Berlusconi’s attempts to sideline parliament using decrees and confidence votes since winning power in 2008 have angered opposition leaders and even senior members of his centre-right coalition, such as parliamentary speaker Gianfranco Fini.
Confindustria President Emma Marcegaglia welcomed the promise to overhaul a judicial system which was discouraging investment and lighten a tax burden which consumed between 60-80 percent of some companies’ profits, she said.
However, she called on the government to make “specific commitments with specific times”. She said, for example, investment of 2.5 billion euros was needed in research and infrastructure.

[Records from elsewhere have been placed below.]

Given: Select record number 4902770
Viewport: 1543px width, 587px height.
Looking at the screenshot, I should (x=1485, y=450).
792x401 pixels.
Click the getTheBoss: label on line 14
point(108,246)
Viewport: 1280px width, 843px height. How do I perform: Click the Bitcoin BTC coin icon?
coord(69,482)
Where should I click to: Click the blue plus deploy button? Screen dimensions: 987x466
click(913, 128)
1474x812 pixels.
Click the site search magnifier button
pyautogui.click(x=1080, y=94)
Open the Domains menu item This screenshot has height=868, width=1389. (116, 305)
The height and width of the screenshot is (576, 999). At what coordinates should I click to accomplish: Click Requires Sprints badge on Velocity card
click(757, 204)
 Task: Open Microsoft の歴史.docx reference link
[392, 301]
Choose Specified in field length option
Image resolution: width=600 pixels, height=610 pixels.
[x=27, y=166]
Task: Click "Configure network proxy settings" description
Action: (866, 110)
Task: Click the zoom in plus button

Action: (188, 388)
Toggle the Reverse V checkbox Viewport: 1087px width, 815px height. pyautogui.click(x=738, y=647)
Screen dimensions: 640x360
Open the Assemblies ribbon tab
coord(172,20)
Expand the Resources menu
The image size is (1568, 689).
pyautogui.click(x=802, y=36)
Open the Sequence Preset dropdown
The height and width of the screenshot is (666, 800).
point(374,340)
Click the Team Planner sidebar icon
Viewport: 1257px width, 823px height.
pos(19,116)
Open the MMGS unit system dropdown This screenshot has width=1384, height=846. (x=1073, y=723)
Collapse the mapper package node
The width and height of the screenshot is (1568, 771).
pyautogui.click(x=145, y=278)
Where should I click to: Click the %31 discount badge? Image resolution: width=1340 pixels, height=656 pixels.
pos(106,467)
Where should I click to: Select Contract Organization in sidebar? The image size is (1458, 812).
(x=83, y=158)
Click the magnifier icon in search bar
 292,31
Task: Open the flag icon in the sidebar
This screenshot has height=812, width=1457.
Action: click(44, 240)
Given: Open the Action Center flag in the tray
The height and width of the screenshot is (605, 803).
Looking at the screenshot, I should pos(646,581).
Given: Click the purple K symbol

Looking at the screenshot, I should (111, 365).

While the economic crisis hit the popularity of other European governments, Berlusconi’s coalition actually made up ground on the opposition at last month’s regional polls, wresting four regions from the fragmented opposition.
However, Berlusconi, now in his third government and Italy’s longest-serving post-war prime minister, has been accused of tailoring legislation to suit his personal interests.
Plans for judicial reform were announced last year after the Supreme Court overturned an immunity law, leaving him facing two trials for tax fraud and bribery. His government has passed a law effectively giving him and his ministers immunity from trial for 18 months pending the judicial and constitutional reforms.
Berlusconi says biased courts have subjected him to 109 trials costing him 200 million euros in fees since he first entered politics 15 years ago. He has never been convicted.
“If anyone knows about the need to reform the judicial system, it’s me,” he said on Saturday.